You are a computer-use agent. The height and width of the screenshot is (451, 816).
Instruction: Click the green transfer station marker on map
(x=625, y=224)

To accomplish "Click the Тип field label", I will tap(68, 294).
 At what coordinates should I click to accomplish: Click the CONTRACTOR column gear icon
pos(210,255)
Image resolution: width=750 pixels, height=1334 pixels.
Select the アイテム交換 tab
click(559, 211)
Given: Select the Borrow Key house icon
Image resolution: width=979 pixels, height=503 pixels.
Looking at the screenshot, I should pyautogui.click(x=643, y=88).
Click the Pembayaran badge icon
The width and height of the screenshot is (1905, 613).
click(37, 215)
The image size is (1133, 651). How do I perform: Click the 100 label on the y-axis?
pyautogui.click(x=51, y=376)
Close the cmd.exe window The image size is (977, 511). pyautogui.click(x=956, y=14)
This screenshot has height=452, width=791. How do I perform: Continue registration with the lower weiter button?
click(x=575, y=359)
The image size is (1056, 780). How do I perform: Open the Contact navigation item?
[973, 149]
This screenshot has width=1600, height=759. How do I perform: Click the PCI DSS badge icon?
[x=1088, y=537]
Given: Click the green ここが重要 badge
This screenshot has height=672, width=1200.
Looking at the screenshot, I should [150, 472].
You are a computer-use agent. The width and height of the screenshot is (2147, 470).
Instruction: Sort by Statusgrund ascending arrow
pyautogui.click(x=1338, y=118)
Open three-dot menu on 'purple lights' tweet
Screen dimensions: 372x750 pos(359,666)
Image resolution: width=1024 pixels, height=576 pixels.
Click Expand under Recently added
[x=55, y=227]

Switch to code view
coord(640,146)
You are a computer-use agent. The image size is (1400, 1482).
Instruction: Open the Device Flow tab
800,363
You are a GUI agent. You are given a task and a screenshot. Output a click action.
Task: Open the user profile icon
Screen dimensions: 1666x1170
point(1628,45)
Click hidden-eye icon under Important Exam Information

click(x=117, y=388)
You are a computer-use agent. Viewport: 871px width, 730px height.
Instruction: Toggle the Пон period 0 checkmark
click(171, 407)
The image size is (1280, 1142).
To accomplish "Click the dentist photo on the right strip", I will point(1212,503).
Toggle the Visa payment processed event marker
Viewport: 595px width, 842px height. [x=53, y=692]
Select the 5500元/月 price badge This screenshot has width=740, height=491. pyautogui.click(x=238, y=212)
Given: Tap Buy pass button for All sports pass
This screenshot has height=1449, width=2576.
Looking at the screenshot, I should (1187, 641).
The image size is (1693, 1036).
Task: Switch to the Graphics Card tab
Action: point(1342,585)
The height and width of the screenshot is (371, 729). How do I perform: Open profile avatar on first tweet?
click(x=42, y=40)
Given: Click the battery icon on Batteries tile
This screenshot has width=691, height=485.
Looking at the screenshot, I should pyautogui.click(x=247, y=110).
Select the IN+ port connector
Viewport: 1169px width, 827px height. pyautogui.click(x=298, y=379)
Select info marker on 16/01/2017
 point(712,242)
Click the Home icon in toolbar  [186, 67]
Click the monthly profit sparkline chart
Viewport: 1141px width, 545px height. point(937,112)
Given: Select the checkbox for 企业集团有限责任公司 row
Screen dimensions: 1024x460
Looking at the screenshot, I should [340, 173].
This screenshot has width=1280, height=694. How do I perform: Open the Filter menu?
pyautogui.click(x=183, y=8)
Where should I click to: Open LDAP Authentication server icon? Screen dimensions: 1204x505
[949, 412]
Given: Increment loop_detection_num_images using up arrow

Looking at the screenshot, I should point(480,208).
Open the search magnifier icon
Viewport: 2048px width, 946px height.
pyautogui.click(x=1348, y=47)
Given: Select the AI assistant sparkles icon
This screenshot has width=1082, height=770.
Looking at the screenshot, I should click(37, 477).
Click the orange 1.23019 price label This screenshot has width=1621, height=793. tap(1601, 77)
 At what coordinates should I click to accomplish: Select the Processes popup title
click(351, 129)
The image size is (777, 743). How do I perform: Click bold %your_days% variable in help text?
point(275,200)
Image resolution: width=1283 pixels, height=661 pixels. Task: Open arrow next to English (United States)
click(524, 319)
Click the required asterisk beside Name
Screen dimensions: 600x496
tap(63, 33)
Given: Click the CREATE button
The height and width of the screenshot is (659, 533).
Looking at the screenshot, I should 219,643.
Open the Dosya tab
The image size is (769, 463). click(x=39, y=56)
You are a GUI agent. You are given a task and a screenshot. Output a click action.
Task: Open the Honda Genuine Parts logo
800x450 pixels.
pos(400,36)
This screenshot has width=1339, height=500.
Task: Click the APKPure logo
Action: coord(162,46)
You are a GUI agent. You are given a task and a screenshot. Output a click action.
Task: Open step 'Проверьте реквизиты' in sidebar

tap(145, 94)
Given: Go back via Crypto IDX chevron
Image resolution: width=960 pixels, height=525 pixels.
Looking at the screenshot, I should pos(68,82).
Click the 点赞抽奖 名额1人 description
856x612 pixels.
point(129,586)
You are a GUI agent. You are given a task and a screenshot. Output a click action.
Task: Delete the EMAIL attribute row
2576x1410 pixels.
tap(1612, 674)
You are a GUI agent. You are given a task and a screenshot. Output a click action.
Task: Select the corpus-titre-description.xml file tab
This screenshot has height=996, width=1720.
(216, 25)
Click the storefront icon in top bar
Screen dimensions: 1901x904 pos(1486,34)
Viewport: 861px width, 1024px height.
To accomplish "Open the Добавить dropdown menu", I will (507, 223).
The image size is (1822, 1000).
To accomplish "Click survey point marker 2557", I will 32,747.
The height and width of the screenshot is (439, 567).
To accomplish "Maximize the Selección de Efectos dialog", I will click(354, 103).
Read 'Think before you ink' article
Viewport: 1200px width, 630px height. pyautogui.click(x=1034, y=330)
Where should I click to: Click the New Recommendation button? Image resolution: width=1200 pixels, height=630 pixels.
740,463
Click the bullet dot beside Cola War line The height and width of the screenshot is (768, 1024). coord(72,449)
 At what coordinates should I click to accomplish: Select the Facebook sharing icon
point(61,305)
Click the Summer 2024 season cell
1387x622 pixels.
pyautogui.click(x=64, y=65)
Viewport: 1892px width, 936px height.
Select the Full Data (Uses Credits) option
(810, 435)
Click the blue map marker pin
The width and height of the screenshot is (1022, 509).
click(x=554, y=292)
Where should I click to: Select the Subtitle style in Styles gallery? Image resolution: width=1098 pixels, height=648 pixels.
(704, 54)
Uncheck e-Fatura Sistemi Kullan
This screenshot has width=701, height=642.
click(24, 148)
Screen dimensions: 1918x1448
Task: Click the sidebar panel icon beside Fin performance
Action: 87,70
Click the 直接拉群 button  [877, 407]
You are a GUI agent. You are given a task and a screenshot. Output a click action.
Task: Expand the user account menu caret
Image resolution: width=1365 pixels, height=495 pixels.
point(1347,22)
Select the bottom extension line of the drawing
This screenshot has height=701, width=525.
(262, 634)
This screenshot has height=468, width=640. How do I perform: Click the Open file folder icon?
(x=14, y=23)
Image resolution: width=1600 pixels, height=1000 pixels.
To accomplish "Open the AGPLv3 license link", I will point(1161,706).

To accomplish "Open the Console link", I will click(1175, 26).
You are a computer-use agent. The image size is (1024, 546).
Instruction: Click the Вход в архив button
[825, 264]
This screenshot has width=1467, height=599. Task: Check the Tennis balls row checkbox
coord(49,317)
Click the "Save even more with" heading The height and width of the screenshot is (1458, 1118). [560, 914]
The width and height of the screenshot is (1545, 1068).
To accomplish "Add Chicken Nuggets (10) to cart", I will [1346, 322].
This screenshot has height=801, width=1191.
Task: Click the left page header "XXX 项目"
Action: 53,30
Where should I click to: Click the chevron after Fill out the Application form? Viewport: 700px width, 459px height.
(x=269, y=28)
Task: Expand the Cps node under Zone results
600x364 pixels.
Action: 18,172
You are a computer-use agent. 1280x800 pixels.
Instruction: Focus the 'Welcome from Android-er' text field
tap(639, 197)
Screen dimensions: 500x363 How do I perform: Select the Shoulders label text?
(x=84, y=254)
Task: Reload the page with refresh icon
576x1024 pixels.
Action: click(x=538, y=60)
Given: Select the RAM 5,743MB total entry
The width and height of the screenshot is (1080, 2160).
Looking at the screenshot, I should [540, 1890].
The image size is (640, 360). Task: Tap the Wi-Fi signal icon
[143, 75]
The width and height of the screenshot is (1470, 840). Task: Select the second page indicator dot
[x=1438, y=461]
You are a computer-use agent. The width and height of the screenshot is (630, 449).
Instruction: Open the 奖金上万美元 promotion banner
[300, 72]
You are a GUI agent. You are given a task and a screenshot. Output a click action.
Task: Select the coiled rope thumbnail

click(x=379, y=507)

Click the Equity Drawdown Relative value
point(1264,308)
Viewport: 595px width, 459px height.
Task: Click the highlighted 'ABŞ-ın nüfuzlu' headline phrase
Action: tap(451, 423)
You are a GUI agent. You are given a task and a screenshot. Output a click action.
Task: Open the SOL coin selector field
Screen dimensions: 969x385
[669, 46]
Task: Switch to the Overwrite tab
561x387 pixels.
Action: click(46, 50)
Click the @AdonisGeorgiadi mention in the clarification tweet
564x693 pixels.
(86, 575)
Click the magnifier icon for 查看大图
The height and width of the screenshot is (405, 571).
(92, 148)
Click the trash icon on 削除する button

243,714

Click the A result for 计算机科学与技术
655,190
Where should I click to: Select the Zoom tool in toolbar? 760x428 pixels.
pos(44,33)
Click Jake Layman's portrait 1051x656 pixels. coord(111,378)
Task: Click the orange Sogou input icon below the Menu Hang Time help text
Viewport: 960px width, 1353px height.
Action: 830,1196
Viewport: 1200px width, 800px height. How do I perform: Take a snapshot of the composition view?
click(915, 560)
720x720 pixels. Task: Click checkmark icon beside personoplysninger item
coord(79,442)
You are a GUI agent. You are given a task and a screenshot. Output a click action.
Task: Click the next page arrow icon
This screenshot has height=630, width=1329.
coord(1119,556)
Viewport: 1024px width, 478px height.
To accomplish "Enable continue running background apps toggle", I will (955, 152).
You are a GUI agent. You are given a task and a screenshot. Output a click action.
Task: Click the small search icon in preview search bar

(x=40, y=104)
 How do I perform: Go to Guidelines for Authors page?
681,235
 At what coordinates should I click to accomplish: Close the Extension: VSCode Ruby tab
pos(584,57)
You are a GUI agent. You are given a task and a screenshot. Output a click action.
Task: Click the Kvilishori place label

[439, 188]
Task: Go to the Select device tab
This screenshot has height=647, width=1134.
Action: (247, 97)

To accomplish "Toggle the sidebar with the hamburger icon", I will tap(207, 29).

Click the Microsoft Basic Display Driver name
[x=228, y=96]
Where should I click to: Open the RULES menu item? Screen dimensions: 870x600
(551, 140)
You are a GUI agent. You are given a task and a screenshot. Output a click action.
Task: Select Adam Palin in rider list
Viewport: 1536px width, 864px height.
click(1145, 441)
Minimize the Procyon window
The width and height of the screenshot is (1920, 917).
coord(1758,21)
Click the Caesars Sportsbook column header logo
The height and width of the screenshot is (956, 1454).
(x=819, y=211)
□ □ □ □ □
Retype, exactly and with nothing added, the lines of the material above from the first through the one that contains "Given: Select the Borrow Key house icon".

You are a computer-use agent. The height and width of the screenshot is (451, 816).
Instruction: Click the green transfer station marker on map
(x=625, y=224)

To accomplish "Click the Тип field label", I will tap(68, 294).
 At what coordinates should I click to accomplish: Click the CONTRACTOR column gear icon
pos(210,255)
Image resolution: width=750 pixels, height=1334 pixels.
Select the アイテム交換 tab
click(559, 211)
Given: Select the Borrow Key house icon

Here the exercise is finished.